While Intel claims it can solve the scaling issues, the company faces another major hurdle in chip design: By using conventional transistors, the power consumptions of future devices could rise exponentially to some 100 Watts per square centimeters on the die--or roughly the equivalent of a nuclear power plant.

To solve these issues, Intel claims that it must re-engineer the transistor. The transistor is a simple device that consists of several parts: the gate, channel, source and drain. Below the gate of a transistor is a thin layer called the gate dielectric, which is made of a material called silicon dioxide.

Typically, the transistor functions as an electronic switch. When voltage is applied to the transistor, the gate serves as the on/off switch for electrons that move from the source to the drain via a channel.

But there are several problems associated with current transistors. Besides the apparent power issues, these devices are subject to excessive gate and transistor leakages, off-state leakages, soft-error rates, among other problems, according to Willoner.

Intel's TeraHertz transistor performs the same tasks as the conventional transistor, but the new structure is said to solve the inherent power dissipation and voltage problems in chips.

SOI and epi to the rescue

The TeraHertz transistor looks like a conventional transistor, but it also includes high-k dielectrics and the "depleted substrate transistor." The "depleted substrate transistor" itself is sub-divided into two parts: a "raised source-and-drain" structure and "thin SOI."

The SOI technique creates the transistors on a thin top silicon layer that is separated from the silicon substrate by a thin insulating layer of glass or silicon dioxide. This, in turn, increases transistor switching speed by reducing capacitance.

Until now, however, Intel has dismissed the need for SOI, claiming it does not require the technology for current processor designs. But others, notably IBM Microelectronics, have been using traditional SOI for processor designs since the late-1990s. And another rival, Advanced Micro Devices Inc., plans to use similar SOI technology for its next-generation processors as well (see July 13 story ).

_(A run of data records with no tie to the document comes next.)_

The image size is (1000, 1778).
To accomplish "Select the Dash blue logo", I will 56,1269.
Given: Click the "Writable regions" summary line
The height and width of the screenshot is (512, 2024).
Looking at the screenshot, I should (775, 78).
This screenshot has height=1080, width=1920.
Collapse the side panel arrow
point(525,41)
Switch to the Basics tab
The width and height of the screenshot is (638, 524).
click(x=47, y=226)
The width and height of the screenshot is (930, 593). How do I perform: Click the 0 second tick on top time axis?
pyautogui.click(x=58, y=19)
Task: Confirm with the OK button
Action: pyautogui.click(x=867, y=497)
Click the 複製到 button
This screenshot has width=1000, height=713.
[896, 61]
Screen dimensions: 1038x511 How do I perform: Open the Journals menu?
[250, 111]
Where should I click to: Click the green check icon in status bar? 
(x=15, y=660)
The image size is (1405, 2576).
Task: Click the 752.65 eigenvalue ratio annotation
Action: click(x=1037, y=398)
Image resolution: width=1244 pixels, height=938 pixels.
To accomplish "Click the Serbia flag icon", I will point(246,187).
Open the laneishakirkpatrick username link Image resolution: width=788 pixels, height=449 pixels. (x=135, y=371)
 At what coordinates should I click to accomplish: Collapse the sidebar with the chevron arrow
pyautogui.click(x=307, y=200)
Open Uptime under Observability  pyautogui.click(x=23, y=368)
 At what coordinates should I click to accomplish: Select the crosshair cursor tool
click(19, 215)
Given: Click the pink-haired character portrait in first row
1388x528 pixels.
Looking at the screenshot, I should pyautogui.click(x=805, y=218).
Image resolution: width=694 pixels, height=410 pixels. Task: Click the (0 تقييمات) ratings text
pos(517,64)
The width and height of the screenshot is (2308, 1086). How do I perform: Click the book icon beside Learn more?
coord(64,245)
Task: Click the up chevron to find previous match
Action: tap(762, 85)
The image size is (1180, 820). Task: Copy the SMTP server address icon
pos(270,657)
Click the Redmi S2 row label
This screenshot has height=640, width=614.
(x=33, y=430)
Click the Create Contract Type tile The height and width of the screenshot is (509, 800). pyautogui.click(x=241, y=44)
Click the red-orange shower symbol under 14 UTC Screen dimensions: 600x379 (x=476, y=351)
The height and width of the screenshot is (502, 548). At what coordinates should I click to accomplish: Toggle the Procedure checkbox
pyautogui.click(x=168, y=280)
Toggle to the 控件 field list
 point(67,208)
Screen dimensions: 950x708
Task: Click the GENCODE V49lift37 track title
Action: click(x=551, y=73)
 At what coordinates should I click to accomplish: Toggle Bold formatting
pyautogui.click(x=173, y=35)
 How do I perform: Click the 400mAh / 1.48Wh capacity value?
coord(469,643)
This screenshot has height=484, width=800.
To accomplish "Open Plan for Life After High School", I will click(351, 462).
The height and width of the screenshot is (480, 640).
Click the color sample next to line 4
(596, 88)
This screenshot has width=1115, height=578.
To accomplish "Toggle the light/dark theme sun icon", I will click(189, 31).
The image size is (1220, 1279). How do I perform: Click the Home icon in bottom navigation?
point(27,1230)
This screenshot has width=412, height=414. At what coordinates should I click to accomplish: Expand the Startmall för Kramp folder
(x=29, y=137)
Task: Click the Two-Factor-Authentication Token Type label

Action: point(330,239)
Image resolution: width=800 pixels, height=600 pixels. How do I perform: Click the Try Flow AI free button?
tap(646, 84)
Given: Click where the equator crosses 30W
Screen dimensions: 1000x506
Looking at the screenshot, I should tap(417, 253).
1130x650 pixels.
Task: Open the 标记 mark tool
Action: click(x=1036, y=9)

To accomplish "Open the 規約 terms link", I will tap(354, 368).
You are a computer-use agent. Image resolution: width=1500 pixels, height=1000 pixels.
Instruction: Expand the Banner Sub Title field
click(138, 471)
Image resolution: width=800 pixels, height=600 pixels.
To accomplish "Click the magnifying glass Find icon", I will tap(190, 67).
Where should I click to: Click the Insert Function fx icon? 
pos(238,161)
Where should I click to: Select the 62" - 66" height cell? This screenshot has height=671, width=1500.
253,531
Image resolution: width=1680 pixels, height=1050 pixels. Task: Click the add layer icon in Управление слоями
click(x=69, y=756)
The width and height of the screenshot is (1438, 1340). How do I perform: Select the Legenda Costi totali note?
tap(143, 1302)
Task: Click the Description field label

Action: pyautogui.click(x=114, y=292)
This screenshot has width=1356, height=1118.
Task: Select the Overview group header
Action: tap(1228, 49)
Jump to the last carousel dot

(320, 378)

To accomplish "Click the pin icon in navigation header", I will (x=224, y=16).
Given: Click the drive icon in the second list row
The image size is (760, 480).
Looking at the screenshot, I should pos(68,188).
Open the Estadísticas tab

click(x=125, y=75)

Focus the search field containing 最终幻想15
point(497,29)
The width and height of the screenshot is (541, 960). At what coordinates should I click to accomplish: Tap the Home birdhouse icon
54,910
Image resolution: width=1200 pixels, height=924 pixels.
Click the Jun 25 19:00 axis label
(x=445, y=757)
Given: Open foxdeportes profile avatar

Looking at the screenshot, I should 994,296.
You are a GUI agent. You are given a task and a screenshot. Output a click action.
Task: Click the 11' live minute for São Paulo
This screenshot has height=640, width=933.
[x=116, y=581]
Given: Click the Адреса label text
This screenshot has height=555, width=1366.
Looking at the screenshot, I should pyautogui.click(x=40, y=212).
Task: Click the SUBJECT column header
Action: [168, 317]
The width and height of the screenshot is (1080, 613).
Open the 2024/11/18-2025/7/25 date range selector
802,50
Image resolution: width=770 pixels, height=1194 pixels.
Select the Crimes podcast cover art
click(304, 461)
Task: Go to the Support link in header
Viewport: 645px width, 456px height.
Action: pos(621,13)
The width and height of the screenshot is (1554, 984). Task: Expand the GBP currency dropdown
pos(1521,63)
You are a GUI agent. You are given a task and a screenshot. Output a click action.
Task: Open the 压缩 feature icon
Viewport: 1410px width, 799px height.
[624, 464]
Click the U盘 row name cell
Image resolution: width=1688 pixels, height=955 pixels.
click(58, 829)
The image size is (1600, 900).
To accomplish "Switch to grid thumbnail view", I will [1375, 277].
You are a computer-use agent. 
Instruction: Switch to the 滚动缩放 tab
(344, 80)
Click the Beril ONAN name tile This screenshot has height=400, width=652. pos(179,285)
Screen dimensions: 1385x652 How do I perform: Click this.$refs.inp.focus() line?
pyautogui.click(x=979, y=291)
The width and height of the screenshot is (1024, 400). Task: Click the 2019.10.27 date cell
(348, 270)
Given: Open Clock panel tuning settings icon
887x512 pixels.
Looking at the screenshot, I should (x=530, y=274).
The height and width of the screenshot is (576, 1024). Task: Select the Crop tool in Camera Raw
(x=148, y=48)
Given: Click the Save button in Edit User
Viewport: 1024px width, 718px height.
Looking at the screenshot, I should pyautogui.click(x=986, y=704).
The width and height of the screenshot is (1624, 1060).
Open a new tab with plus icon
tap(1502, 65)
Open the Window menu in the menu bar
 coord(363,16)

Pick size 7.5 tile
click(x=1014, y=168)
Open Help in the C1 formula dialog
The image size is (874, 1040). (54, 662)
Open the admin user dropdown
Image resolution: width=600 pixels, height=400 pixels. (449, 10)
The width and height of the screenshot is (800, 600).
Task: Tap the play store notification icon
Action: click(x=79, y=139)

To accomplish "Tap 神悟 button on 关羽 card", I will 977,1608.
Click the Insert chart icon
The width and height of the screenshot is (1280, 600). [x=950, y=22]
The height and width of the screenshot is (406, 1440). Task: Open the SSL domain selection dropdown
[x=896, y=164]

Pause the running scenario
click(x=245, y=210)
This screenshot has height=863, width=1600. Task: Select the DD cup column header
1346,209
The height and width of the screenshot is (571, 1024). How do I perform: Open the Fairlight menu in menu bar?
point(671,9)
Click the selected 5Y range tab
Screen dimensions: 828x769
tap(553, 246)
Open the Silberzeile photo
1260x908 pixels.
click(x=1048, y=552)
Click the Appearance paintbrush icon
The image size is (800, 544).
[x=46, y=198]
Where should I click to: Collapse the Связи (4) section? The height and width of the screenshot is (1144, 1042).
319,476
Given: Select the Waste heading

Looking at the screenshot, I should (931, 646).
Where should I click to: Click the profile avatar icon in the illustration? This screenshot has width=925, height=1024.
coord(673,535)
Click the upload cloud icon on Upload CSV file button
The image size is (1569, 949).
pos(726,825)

Intel denied that it's behind its rivals, claiming that it will skip traditional SOI and move to a next-generation technology called "thin SOI" or fully-depleted SOI (see today's story ).

In another departure from its current designs, Intel will also resort to a new planarization technology. Typically, silicon transistors are made by using a flat planar process technology.

In the future, Intel plans to "raise" or "thicken" the source and drain on the conventional transistor, thereby reducing resistance by 30% and increasing the mobility of electrons in the device.

In doing so, Intel, for the first time, plans to use epitaxial wafers. Epi wafers makes use of a modified planar process that deposits an oriented layer of lightly doped silicon over the silicon substrate.

High-k moves into action

Another key to the new transistor structure is improvements in the gate dielectric. In chip designs, unwanted current flow is moving across the gate dielectric, based on a silicon dioxide material. "We have reached our limits in gate oxide," Willoner said.

In the TeraHertz transistor, Intel hopes to replace silicon dioxide with a new material with a "high k" value, reportedly In the 15-25 range. Current silicon dioxide has a value of 3.9 or so. The new high-k material also promises to lower gate leakage by 10,000 times over current silicon dioxide methods.

To enable high-k materials, Intel hopes to use a chip-manufacturing technology called atomic-layer deposition. Semiconductor-equipment vendors like Applied Materials, Genus, and others are developing atomic-layer deposition tools.

This process deposits films one atomic layer at a time--at a thickness of less than 100 angstroms, according to analysts. A variant of chemical vapor deposition, the technology uses a sequence of reactions to obtain a single-layer deposition that is self-limiting. Once the exposure achieves a complete single-layer reaction, no more deposition can occur until the process is repeated.

While Intel has the technologies in place to devise the TeraHertz transistor, the company still faces some major hurdles going forward. "We need several years before all of the bugs are worked out," Willoner added.